Depois de bem enfeitado com ferros longos e curtos, foi panado á capa, e o intelligente mandou vibrar no clarim o signal de "pega á unha". Foi um desastre.

O touro não havia sido convenientemente inutilisado nos voltoios da capinha, e investiu fogoso contra os forcados levando-os de roldão pela arena. O intelligente era então, gerlamente vaiado, porque não era o animal proprio para a "pega", nem por suas condições proprias, nem depois de ter sido lidado pelo cavalleiro.


Houve um forcado teimoso, e recebeu tão forte marrada, e foi tão violentamente arremessado ao chão que teve de sair em braços, e não voltou á lide. Um touro que por sua valentia podia deixar todos bem impressionados, saiu da praça sob um alvoroço de raivas contra a má direcção da corrida.


O segundo animal destinado a Carlos Silva e Luiz Homem, era ladino, zangado, mas inaproveitavel. Boi castrado, limitou-se a pular na arena, evtando os bandarilheiros, que a muito custo lhe arrumaram alguns pares de ferros. Não era um touro, mas não se póde dizer quer era um boi manso.
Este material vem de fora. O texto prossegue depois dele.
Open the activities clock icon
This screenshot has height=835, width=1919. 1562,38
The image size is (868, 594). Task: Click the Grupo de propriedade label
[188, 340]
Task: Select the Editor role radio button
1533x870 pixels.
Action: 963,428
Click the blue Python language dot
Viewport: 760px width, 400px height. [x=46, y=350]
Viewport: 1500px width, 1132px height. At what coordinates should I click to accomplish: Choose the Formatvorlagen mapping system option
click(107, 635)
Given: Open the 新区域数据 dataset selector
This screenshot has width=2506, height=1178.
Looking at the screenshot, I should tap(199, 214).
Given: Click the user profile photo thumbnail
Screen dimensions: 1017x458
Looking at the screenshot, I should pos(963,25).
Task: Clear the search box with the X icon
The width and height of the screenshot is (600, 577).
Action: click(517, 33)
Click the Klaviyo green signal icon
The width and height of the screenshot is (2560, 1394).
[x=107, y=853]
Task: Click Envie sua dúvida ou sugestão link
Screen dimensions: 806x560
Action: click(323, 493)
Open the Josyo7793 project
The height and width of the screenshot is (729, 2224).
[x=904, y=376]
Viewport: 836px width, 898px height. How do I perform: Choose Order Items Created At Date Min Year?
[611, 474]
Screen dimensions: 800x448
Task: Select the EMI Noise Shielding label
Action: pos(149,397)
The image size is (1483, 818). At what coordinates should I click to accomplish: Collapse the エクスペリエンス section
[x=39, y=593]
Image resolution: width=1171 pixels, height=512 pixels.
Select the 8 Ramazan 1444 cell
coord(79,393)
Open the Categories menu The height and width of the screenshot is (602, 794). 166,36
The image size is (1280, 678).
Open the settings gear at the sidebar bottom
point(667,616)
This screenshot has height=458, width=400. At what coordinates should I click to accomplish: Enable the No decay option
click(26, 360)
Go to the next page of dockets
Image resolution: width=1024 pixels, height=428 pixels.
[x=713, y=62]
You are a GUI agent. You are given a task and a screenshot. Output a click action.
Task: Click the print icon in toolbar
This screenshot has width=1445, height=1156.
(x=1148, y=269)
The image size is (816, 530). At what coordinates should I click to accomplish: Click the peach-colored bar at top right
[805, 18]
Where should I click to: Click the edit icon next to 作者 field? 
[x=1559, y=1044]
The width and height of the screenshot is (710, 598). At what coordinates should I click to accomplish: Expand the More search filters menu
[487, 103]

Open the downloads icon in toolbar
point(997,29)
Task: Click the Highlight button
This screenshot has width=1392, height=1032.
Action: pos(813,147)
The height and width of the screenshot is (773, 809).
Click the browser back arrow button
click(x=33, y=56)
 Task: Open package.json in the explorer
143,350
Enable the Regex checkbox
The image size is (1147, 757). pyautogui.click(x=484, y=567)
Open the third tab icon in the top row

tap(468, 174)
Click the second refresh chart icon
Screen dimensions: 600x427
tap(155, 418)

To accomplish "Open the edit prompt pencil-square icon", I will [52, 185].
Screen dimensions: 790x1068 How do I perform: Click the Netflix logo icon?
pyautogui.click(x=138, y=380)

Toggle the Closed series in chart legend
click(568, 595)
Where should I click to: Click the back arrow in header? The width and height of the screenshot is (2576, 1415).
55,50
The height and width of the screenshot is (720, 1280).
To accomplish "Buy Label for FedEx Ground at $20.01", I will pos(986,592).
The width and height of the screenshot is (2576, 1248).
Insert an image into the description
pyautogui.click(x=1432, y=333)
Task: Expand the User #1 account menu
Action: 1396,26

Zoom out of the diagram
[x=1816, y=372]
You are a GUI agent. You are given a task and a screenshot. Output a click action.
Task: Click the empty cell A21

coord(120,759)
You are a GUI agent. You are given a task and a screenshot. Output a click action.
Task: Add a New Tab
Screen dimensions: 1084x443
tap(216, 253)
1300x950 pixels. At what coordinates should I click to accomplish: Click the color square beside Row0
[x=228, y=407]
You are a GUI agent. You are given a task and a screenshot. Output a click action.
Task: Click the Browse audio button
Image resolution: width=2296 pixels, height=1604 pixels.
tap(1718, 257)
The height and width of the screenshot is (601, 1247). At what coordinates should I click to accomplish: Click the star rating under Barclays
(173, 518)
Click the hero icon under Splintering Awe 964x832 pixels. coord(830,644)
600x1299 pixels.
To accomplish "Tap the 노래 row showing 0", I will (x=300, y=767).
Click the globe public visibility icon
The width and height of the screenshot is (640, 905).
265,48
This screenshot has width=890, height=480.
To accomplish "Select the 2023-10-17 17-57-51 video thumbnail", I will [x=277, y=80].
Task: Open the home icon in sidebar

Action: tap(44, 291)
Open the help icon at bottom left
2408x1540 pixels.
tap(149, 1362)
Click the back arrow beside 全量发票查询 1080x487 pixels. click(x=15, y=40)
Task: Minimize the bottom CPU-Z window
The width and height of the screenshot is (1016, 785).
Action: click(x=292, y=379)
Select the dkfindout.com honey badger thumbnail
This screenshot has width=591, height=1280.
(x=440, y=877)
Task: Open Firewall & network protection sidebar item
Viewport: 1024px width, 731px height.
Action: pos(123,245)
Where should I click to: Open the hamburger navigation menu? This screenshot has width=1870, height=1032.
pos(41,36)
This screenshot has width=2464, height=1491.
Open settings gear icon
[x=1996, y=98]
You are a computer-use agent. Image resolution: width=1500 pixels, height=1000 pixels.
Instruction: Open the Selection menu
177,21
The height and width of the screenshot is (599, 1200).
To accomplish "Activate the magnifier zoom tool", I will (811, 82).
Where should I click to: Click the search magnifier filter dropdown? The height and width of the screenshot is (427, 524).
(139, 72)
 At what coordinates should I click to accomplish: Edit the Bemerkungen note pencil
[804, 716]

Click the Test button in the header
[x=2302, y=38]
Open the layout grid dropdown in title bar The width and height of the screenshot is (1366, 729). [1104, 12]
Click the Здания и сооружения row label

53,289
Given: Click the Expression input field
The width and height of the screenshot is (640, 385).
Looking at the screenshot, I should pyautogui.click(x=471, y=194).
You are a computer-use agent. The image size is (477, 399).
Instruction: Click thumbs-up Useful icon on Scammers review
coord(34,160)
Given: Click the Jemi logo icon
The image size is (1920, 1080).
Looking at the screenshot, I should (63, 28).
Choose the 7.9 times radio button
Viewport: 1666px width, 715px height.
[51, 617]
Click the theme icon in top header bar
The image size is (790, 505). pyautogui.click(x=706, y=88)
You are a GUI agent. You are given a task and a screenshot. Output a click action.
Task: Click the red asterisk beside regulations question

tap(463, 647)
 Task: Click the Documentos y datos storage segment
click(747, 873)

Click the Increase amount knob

O terceiro, portuguez, e do creador Luiz Patricio como o 1º, era um animal negro e atrevido, um pouco velhaco no modo de arremetter. Para farpeal-o apresentou-se o cavalleiro José Bento de Araujo, que lhe metteu, a seguir, quatro ferros compridos, e, depois de varias peripecias, dois ferros curtos lançados com destreza ao cachaço do touro que tinha a perseverança de correr atrás do cavallo, chegando a tocal-o algumas vezes. O enthusiasmo que touro e cavalleiro produziram, arrancou geraes acclamações.

Passado o intervalo, veiu o 4º touro, do Laranjal, para ser bandarilhado por Gonçalves e Silva. Castrado, mas espertissimo, pulando muito, prestou-se a algumas sortes, perseguia com insistencia os que o picavam, e foi, pelos moços de forcado, muito bem pegado á unha.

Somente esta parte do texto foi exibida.